Scénario de compromission d’identité chez un fournisseur, entraînant l’interruption des systèmes et processus de l’organisation

Ce scénario concerne la compromission massive d’identités non humaines via une faille chez un tiers. C’est ainsi qu’en novembre 2023, un attaquant est parvenu à accéder au serveur Atlassian de Cloudflare grâce à un jeton d’accès et des identifiants de compte de service dérobés à son gestionnaire d’identités. Une telle intrusion, en remontant à des comptes disposant de privilèges importants, pourrait entraîner une interruption des activités et une propagation rapide dans les systèmes IT voire OT, perturbant les opérations.

Scénario de cyberattaque augmentée par l’IA, facilitant un chiffrement de données

Ce scénario repose sur des campagnes d’hameçonnage pour installer des attaques persistantes avancées (APT) amplifiées par l’IA, souvent menées par des acteurs étatiques pour de l’espionnage économique ou du sabotage.

En septembre 2025 par exemple, une campagne de cyber-espionnage d’envergure, menée par un groupe étatique, a exploité l’IA Cloud Code pour automatiser plus de 80% des étapes d’une intrusion sophistiquée visant une trentaine d’organisations mondiales à des fins de reconnaissance, d’exploitation et d’extraction de données. Une telle attaque pourrait aller jusqu’à paralyser une organisation en chiffrant des données critiques.

Scénario de crise de souveraineté, entraînant l’interruption de la chaîne d’approvisionnement numérique

Ce scénario intervient dans le cadre d’une crise géopolitique majeure, soulevant des enjeux de souveraineté numérique et entraînant un gel gouvernemental des accès aux plateformes d’un fournisseur cloud étranger, sur lequel repose l’hébergement de données sensibles. Une telle situation pourrait provoquer une interruption brutale d’activités essentielles et des conséquences financières ou légales à dimensions internationales.

Ce scénario s’inspire par exemple d’interdictions d’accès à des solutions par des entreprises étrangères décidées par une administration gouvernementale pour des raisons géopolitiques (ex. perte de licences Android sur les smartphones Huawei en 2019).

Scénario de crise environnementale impactant les infrastructures numériques de l’organisation

Ce dernier scénario découle d’événements climatiques extrêmes, tels qu’une forte vague de chaleur accompagnée d’une coupure d’alimentation régionale, entraînant une panne massive de datacenter et des pertes significatives de données, tout en faisant face à des risques de sécurité physique accrus.

Les catastrophes naturelles sont en constante évolution et ont déjà montré leur impact : la canicule record de 2022 au Royaume-Uni a engendré des défaillances des systèmes de refroidissement des centres de données Google Cloud et Oracle à Londres, provoquant une panne des services cloud dans toute une partie de l’Europe de l’Ouest.

Se préparer à la crise pour en maîtriser les impacts

La diversification des menaces et des impacts des crises impose une réaction rapide et efficace en cas d’incident.

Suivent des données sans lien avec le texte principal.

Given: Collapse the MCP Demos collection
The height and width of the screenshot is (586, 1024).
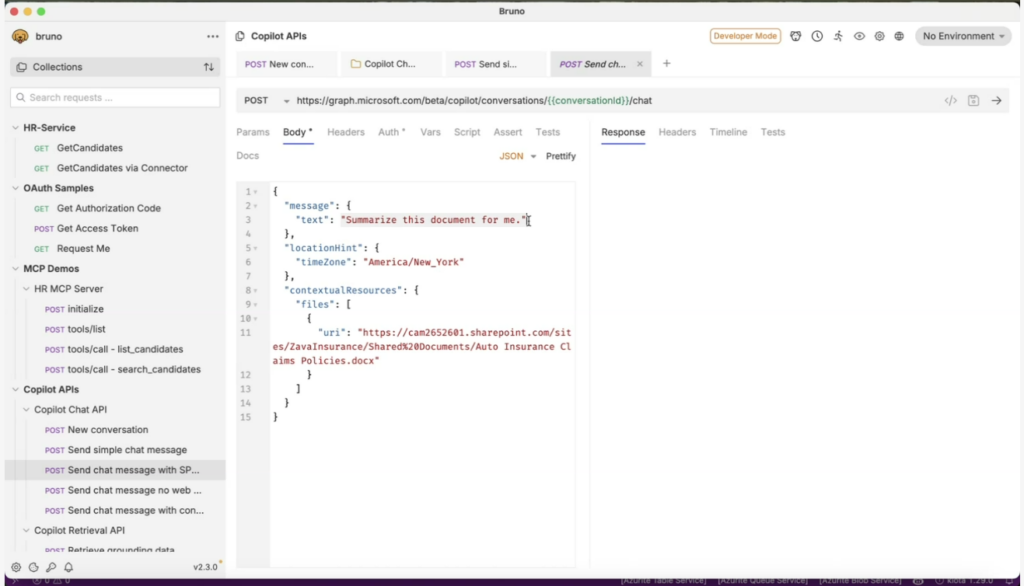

Se préparer et s’entraîner est essentiel pour la résilience et limiter les impacts financiers, opérationnels et réputationnels. Adopter les bons réflexes de gestion de crise permet de réagir dans les temps, maintenir l’activité et restaurer rapidement les systèmes critiques. Une stratégie de communication de crise dédiée permet d’éviter la panique interne, de contrôler la diffusion d’informations externes et d’alerter de manière organisée les autorités compétentes.

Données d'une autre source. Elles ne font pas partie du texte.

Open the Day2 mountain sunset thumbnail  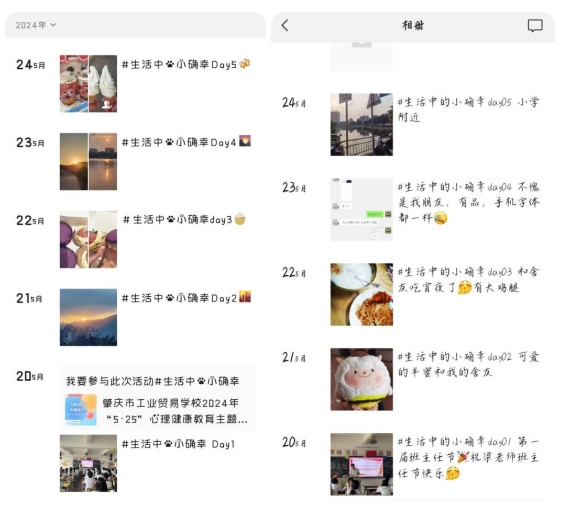88,317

Cette préparation passe par des exercices réguliers, sur des scénarios réalistes, et la mise en place de plans de réponse adaptés. Capgemini distingue et accompagne ses clients avec deux types d’exercices principaux :

  • Jeu de rôle sur table, un exercice guidé avec ou sans attribution de rôle à chaque participant. Souvent plébiscité pour des équipes dirigeantes, cet exercice est un bon vecteur de sensibilisation et permet de se confronter à la prise de décision, coordination et communication de crise.
  • Exercice opérationnel, se déroulant sur plusieurs heures, au travers de stimuli envoyés aux équipes qui jouent leur propre rôle dans le dispositif de gestion de crise de l’organisation. Plus poussé, cet exercice permet de tester les outils, processus et organisation de crise en conditions réelles.

Au-delà des exigences réglementaires de plus en plus courantes (NIS 2, DORA), l’entraînement des équipes réduit drastiquement le temps de réaction et la propagation de la crise. Les organisations qui s’y préparent efficacement constatent une réduction d’au moins 30% du temps moyen de reprise. Incontournables de la stratégie de résilience, les exercices de gestion de crise assurent un plan anticipé et adapté, une meilleure coordination entre les équipes IT, métiers et direction, et entraînent la capacité à prendre des décisions rapides et éclairées sous pression.